Entries provided:
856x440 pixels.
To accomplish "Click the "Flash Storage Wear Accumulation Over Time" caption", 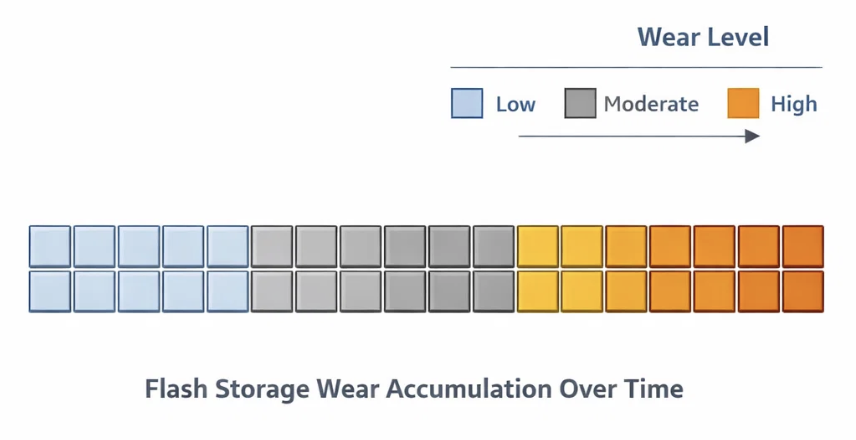I will tap(414, 388).
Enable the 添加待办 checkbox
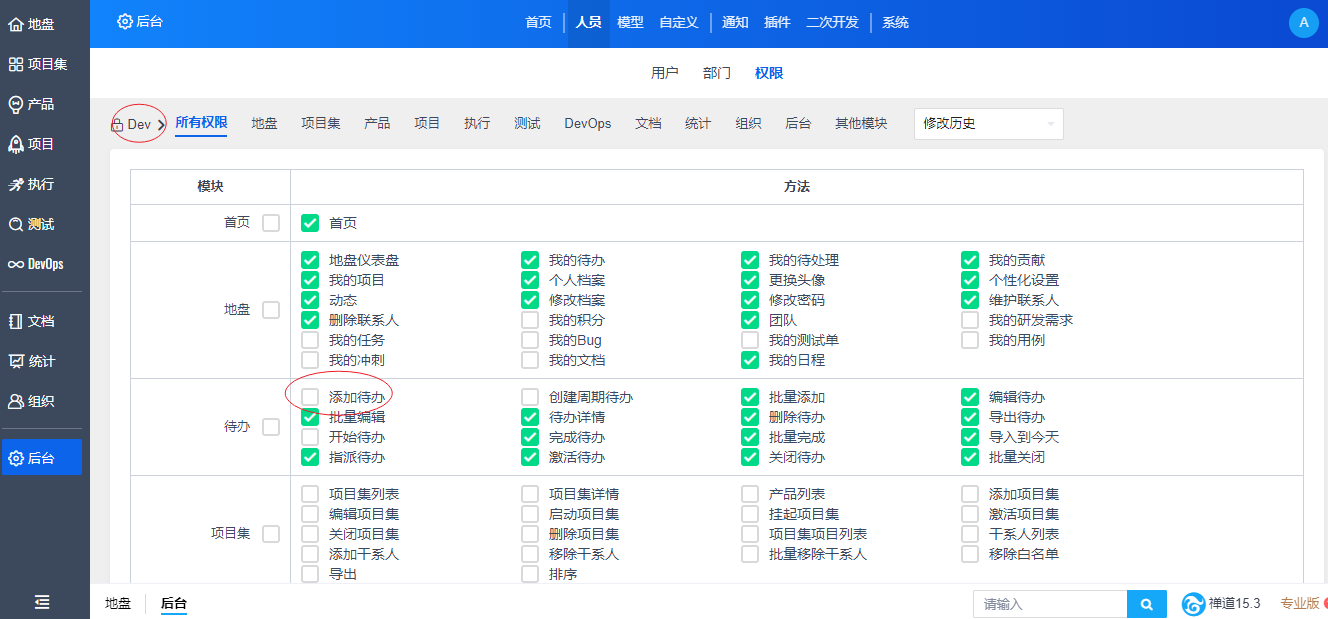 click(x=310, y=397)
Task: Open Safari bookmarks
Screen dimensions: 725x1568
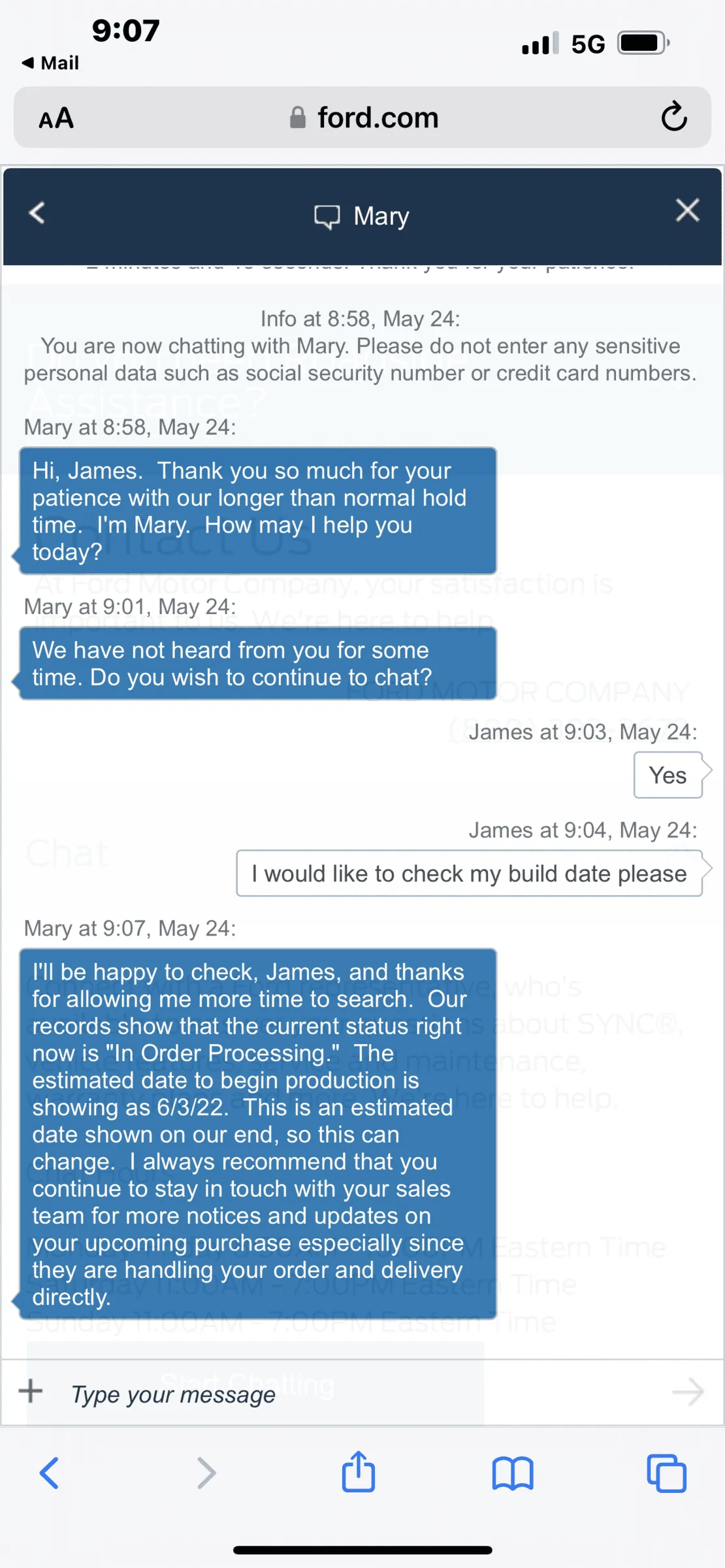Action: coord(513,1473)
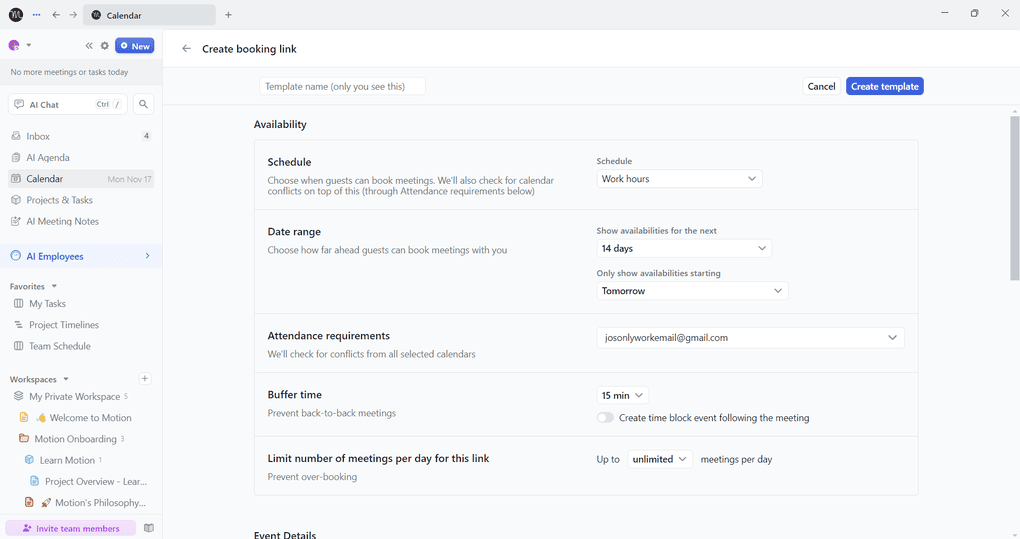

Exercise prompt:
Set down the lines from the one containing "Task: Open Safari bookmarks" through the last line of the records above, both included, exactly as they appear and with no other text. Pictures should not be set down.

Task response:
Task: Open Safari bookmarks
Screen dimensions: 725x1568
Action: coord(513,1473)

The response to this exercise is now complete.